By default in the Oracle Solaris 11 release, the first source is files. This configuration prevents system freezes if the next source listed is not available.

Status Messages for the Name Service Switch

If a routine finds the information, the routine returns a success status message. If the routine does not find the information, the routine returns one of three error status messages. Possible status messages are as follows:

  • SUCCESS – Requested entry was found in the specified source.

  • UNAVAIL – Source is either unresponsive or unavailable. In other words, none of the database sources could be found or accessed.

  • NOTFOUND –Source responded with "No such entry." In other words, the database was accessed, but the needed information was not found.

  • TRYAGAIN – Source is busy and might respond next time.

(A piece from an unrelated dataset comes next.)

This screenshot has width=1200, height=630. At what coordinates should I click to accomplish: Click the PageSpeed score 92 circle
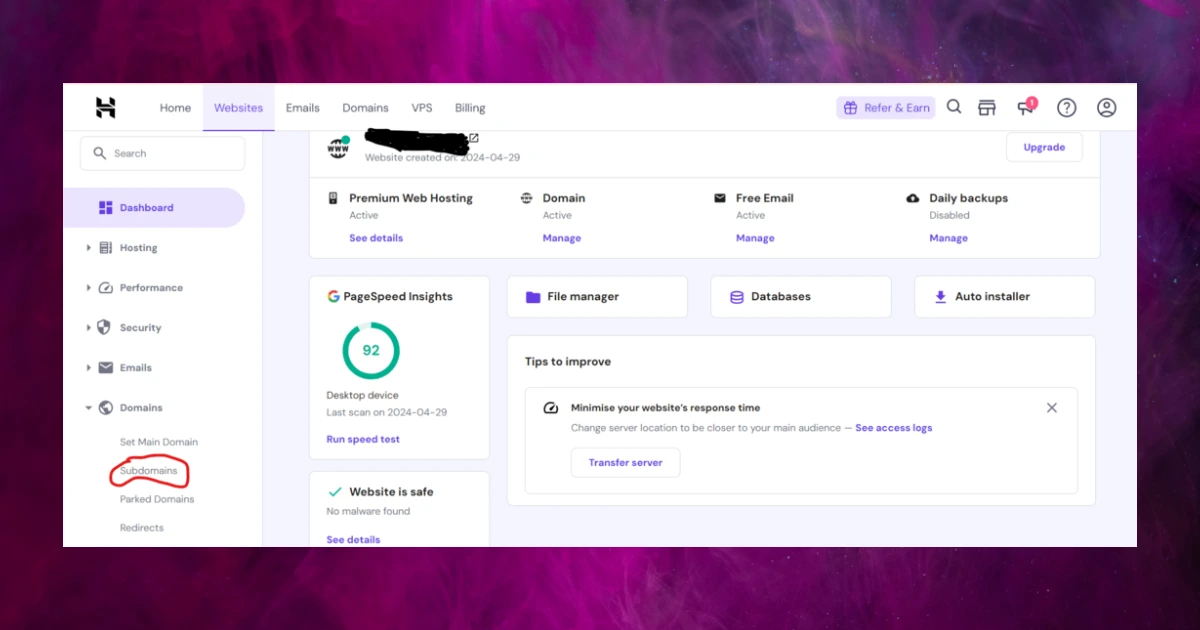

In other words, the database was found but could not respond to the query.

Switch Action Options for the Name Service Switch

    You can instruct the name service switch to respond to status messages with either of the following two actions:

  • return – Stop looking for the information.

  • continue – Try the next source.

    In addition, for the TRYAGAIN status message, you can define the following actions:

  • forever – Retry the current source indefinitely

  • n – Retry the current source n more times

Default Search Criteria for the Name Service Switch

The combination of the name service switch status message and action options determine what the search routine does at each step. The combination of the status message and action options make up the search criteria.

The switch's default search criteria are the same for every source. Some of the search criteria are as follows:

  • SUCCESS=return – Stop looking for the information. Proceed using the information that has been found.

  • UNAVAIL=continue – Go to the next name service switch source and continue searching. If this source is the last or only source, return with a NOTFOUND status.

  • NOTFOUND=continue – Go to the next name service switch source and continue searching. If this source is the last or only source, return with a NOTFOUND status.

  • TRYAGAIN=forever – Searches the current name service switch source indefinitely.

  • TRYAGAIN=3 – Searches the current source three times. After exhausting three retries, the TRYAGAIN action transitions to continue and searches the next name service switch source.

You can change the default search criteria by explicitly specifying another criteria by using the STATUS=action syntax. For the procedure, see How to Configure a Search Criterion for a Database.

Note -  Lookups in the name service switch are performed in the order in which items are listed. However, password updates are performed in reverse order unless otherwise specified by using the passwd –r repository command. For more information, see Name Service Switch and Password Information.

The client library routines contain compiled-in default entries that are used if no specific SMF property or default SMF property is defined in the name service switch, or if the property is syntactically incorrect. Typically, these compiled-in defaults are files only.

keyserv and publickey Entries in the Name Service Switch

The keyserv daemon reads the publickey properties in the name service switch only when keyserv is started. If you change the name service switch properties, keyserv does not register the changes until you restart the keyserv daemon by using svcadm refresh svc:/network/rpc/keyserv:default. You must run this command after the properties have been changed and the name-service/switch service has been refreshed so that the property changes are loaded into the SMF repository.